Assigned task ▸
What number of lines in the data below contain the string "computer"? Answer with that number alone.

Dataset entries
..........

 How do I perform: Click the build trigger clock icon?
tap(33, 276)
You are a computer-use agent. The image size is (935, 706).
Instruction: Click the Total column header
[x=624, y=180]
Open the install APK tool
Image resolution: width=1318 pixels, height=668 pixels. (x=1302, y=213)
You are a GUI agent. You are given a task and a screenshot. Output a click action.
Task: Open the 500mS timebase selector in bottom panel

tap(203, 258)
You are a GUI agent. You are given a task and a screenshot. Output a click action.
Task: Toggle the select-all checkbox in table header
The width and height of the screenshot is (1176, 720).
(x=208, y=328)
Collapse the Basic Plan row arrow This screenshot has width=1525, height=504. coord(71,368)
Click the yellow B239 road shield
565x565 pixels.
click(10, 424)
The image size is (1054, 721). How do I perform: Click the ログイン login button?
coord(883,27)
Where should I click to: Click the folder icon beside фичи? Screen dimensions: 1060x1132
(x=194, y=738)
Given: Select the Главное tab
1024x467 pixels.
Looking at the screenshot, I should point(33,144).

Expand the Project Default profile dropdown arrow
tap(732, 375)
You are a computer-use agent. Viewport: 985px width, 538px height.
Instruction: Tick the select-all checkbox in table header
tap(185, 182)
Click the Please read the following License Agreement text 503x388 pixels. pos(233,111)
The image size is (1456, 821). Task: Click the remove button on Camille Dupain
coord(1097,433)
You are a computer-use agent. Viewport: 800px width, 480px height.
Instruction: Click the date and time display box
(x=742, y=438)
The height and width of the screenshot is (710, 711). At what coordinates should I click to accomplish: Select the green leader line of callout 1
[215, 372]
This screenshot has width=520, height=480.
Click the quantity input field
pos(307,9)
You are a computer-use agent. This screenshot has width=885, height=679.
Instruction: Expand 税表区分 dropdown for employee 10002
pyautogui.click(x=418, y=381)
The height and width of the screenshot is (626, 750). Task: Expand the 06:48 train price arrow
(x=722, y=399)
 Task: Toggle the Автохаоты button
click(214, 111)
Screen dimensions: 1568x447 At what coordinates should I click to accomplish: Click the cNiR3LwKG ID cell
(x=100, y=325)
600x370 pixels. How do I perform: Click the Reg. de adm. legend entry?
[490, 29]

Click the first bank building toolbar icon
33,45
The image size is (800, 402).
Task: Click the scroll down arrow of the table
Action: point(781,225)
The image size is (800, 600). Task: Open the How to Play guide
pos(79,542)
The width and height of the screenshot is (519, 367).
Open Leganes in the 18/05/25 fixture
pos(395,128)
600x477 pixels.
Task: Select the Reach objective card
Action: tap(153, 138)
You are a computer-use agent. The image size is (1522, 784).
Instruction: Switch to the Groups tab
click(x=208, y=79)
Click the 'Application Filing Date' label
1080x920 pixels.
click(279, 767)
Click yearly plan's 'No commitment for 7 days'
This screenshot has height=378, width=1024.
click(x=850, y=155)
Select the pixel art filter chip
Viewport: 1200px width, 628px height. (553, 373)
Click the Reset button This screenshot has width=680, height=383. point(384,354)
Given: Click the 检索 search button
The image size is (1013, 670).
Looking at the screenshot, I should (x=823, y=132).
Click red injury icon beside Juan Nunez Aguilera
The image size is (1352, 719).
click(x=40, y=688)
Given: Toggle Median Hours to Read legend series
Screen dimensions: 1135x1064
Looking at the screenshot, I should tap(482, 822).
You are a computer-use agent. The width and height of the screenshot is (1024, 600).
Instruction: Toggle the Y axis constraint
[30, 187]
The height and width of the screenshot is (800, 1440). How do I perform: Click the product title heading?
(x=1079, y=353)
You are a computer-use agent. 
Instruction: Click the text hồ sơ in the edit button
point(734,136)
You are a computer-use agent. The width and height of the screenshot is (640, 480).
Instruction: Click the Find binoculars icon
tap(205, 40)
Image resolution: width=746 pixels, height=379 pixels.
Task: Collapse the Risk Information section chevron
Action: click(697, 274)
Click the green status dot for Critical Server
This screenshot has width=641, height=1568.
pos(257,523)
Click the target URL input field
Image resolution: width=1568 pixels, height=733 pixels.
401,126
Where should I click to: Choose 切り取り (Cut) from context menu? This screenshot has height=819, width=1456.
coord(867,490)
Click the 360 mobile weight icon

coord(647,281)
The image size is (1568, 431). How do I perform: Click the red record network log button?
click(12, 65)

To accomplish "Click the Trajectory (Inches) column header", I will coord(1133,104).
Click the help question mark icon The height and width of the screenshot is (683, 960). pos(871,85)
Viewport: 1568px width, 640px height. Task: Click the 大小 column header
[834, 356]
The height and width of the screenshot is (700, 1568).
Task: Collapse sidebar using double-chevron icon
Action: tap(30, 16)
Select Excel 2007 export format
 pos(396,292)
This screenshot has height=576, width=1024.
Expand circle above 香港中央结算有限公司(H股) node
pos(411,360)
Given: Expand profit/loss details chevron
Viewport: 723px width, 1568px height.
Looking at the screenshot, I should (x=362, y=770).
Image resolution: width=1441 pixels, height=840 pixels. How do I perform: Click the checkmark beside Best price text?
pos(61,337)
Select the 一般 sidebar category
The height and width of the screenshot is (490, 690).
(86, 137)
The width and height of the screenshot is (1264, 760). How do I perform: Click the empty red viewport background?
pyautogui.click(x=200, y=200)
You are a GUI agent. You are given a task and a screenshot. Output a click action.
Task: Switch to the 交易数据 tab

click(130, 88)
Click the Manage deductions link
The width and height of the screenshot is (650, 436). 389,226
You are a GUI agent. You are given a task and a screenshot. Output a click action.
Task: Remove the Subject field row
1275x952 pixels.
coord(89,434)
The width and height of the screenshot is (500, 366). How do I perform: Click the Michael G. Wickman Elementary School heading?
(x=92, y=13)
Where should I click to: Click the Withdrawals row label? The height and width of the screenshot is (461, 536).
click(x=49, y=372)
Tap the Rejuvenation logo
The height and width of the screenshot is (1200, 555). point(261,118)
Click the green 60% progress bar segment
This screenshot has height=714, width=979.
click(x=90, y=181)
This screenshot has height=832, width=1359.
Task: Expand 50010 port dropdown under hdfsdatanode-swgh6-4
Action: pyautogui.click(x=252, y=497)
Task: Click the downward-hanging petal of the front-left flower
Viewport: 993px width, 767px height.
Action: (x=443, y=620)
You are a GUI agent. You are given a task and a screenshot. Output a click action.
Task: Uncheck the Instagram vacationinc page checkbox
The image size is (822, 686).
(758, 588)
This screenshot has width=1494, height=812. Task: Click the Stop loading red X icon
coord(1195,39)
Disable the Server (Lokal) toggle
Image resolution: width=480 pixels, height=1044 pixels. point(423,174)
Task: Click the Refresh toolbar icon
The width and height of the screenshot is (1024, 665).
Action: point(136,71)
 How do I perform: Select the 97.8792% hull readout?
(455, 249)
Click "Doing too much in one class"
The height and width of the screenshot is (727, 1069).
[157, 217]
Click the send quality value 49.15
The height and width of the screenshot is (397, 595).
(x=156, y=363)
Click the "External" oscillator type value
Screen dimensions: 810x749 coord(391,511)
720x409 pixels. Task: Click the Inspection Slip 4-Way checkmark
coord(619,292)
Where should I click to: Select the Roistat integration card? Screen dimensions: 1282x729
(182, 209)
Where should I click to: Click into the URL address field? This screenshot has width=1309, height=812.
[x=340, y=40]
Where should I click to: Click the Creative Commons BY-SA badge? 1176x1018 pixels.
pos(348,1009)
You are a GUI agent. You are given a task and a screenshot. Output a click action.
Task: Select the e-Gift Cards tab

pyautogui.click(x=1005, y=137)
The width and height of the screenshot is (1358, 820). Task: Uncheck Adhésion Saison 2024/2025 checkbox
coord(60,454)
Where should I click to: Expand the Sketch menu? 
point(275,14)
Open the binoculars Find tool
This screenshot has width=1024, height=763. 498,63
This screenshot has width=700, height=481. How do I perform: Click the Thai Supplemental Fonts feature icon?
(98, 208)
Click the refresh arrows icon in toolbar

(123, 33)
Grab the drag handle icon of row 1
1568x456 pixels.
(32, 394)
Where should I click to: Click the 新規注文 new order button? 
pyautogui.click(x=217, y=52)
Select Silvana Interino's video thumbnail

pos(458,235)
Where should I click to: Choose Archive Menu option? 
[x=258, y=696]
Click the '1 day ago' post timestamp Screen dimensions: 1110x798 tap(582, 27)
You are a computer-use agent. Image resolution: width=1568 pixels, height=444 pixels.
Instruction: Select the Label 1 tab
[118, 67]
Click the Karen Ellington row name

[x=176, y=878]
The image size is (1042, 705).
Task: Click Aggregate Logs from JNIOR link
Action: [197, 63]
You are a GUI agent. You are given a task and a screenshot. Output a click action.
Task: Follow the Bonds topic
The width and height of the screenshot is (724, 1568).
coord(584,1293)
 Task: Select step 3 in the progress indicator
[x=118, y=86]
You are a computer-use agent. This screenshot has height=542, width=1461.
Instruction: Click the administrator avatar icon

..........

Expected answer ▸
10